__Problem statement__:
Please transcribe all of the records precisely.

━━━━

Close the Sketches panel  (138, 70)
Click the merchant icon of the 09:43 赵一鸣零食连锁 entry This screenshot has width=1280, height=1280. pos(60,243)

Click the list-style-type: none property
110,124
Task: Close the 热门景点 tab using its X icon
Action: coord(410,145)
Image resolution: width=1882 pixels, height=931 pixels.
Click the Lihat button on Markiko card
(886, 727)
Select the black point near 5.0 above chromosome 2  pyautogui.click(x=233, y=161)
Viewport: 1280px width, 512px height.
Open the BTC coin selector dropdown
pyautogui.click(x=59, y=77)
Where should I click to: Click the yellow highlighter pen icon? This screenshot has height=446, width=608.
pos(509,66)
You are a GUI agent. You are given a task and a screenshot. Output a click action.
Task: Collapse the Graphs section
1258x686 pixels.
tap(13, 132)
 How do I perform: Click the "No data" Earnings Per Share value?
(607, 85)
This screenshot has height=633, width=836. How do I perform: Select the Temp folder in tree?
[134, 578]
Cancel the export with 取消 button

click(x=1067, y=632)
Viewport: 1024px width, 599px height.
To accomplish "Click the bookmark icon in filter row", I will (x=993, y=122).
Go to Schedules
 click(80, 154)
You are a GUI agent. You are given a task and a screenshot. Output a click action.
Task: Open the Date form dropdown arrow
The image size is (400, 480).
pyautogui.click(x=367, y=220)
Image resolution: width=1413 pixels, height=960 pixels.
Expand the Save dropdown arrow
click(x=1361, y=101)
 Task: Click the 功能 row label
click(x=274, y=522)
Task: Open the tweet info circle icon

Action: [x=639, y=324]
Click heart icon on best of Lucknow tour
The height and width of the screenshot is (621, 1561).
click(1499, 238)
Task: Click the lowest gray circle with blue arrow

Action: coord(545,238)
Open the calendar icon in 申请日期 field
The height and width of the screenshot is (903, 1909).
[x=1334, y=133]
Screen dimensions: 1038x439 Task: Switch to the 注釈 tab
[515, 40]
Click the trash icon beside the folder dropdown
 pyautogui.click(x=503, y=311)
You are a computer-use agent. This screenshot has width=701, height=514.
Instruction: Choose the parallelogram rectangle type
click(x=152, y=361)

━━━━

__Worked solution__:
Close the Sketches panel  (138, 70)
Click the merchant icon of the 09:43 赵一鸣零食连锁 entry This screenshot has width=1280, height=1280. pos(60,243)

Click the list-style-type: none property
110,124
Task: Close the 热门景点 tab using its X icon
Action: coord(410,145)
Image resolution: width=1882 pixels, height=931 pixels.
Click the Lihat button on Markiko card
(886, 727)
Select the black point near 5.0 above chromosome 2  pyautogui.click(x=233, y=161)
Viewport: 1280px width, 512px height.
Open the BTC coin selector dropdown
pyautogui.click(x=59, y=77)
Where should I click to: Click the yellow highlighter pen icon? This screenshot has height=446, width=608.
pos(509,66)
You are a GUI agent. You are given a task and a screenshot. Output a click action.
Task: Collapse the Graphs section
1258x686 pixels.
tap(13, 132)
 How do I perform: Click the "No data" Earnings Per Share value?
(607, 85)
This screenshot has height=633, width=836. How do I perform: Select the Temp folder in tree?
[134, 578]
Cancel the export with 取消 button

click(x=1067, y=632)
Viewport: 1024px width, 599px height.
To accomplish "Click the bookmark icon in filter row", I will (x=993, y=122).
Go to Schedules
 click(80, 154)
You are a GUI agent. You are given a task and a screenshot. Output a click action.
Task: Open the Date form dropdown arrow
The image size is (400, 480).
pyautogui.click(x=367, y=220)
Image resolution: width=1413 pixels, height=960 pixels.
Expand the Save dropdown arrow
click(x=1361, y=101)
 Task: Click the 功能 row label
click(x=274, y=522)
Task: Open the tweet info circle icon

Action: [x=639, y=324]
Click heart icon on best of Lucknow tour
The height and width of the screenshot is (621, 1561).
click(1499, 238)
Task: Click the lowest gray circle with blue arrow

Action: coord(545,238)
Open the calendar icon in 申请日期 field
The height and width of the screenshot is (903, 1909).
[x=1334, y=133]
Screen dimensions: 1038x439 Task: Switch to the 注釈 tab
[515, 40]
Click the trash icon beside the folder dropdown
 pyautogui.click(x=503, y=311)
You are a computer-use agent. This screenshot has width=701, height=514.
Instruction: Choose the parallelogram rectangle type
click(x=152, y=361)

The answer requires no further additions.